Extracted records:
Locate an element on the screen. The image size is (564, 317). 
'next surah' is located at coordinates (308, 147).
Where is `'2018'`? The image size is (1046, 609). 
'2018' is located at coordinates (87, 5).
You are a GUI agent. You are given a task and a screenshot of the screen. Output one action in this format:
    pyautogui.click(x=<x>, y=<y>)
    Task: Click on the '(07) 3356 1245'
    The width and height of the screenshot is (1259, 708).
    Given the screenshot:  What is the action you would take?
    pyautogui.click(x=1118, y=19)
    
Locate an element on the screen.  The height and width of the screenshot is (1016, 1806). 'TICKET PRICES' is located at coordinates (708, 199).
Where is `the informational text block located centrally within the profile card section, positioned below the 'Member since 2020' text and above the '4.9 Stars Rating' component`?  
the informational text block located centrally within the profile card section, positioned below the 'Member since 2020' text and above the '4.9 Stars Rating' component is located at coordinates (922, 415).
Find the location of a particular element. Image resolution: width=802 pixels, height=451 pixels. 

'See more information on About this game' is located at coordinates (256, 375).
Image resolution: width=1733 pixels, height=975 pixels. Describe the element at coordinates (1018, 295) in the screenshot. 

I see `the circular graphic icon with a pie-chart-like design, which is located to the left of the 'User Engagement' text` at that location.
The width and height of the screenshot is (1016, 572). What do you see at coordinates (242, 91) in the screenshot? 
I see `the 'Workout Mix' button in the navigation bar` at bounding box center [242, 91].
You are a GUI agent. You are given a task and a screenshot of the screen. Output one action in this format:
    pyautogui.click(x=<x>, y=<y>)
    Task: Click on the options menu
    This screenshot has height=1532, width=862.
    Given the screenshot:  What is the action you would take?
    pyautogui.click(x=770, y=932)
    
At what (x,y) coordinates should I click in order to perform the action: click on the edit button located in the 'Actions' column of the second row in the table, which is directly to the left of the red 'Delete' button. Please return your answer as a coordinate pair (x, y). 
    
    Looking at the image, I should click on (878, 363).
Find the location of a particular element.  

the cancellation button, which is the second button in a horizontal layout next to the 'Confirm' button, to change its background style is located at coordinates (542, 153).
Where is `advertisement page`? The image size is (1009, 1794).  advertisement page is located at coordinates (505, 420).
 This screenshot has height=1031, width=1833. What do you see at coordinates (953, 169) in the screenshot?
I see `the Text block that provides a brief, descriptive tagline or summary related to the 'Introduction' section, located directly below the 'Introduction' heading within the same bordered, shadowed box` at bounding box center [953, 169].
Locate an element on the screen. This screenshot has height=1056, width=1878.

Instructions for the task: Rewrite all the lines above, swapping "Locate an element on the screen" for "Identify an element on the screen" wherever it occurs and leaving everything else unchanged.

Task solution:
Identify an element on the screen. The image size is (564, 317). 
'next surah' is located at coordinates (308, 147).
Where is `'2018'`? The image size is (1046, 609). 
'2018' is located at coordinates (87, 5).
You are a GUI agent. You are given a task and a screenshot of the screen. Output one action in this format:
    pyautogui.click(x=<x>, y=<y>)
    Task: Click on the '(07) 3356 1245'
    The width and height of the screenshot is (1259, 708).
    Given the screenshot:  What is the action you would take?
    pyautogui.click(x=1118, y=19)
    
Identify an element on the screen.  The height and width of the screenshot is (1016, 1806). 'TICKET PRICES' is located at coordinates (708, 199).
Where is `the informational text block located centrally within the profile card section, positioned below the 'Member since 2020' text and above the '4.9 Stars Rating' component`?  
the informational text block located centrally within the profile card section, positioned below the 'Member since 2020' text and above the '4.9 Stars Rating' component is located at coordinates (922, 415).
Find the location of a particular element. Image resolution: width=802 pixels, height=451 pixels. 

'See more information on About this game' is located at coordinates (256, 375).
Image resolution: width=1733 pixels, height=975 pixels. Describe the element at coordinates (1018, 295) in the screenshot. 

I see `the circular graphic icon with a pie-chart-like design, which is located to the left of the 'User Engagement' text` at that location.
The width and height of the screenshot is (1016, 572). What do you see at coordinates (242, 91) in the screenshot? 
I see `the 'Workout Mix' button in the navigation bar` at bounding box center [242, 91].
You are a GUI agent. You are given a task and a screenshot of the screen. Output one action in this format:
    pyautogui.click(x=<x>, y=<y>)
    Task: Click on the options menu
    This screenshot has height=1532, width=862.
    Given the screenshot:  What is the action you would take?
    pyautogui.click(x=770, y=932)
    
At what (x,y) coordinates should I click in order to perform the action: click on the edit button located in the 'Actions' column of the second row in the table, which is directly to the left of the red 'Delete' button. Please return your answer as a coordinate pair (x, y). 
    
    Looking at the image, I should click on (878, 363).
Find the location of a particular element.  

the cancellation button, which is the second button in a horizontal layout next to the 'Confirm' button, to change its background style is located at coordinates (542, 153).
Where is `advertisement page`? The image size is (1009, 1794).  advertisement page is located at coordinates (505, 420).
 This screenshot has height=1031, width=1833. What do you see at coordinates (953, 169) in the screenshot?
I see `the Text block that provides a brief, descriptive tagline or summary related to the 'Introduction' section, located directly below the 'Introduction' heading within the same bordered, shadowed box` at bounding box center [953, 169].
Identify an element on the screen. This screenshot has height=1056, width=1878.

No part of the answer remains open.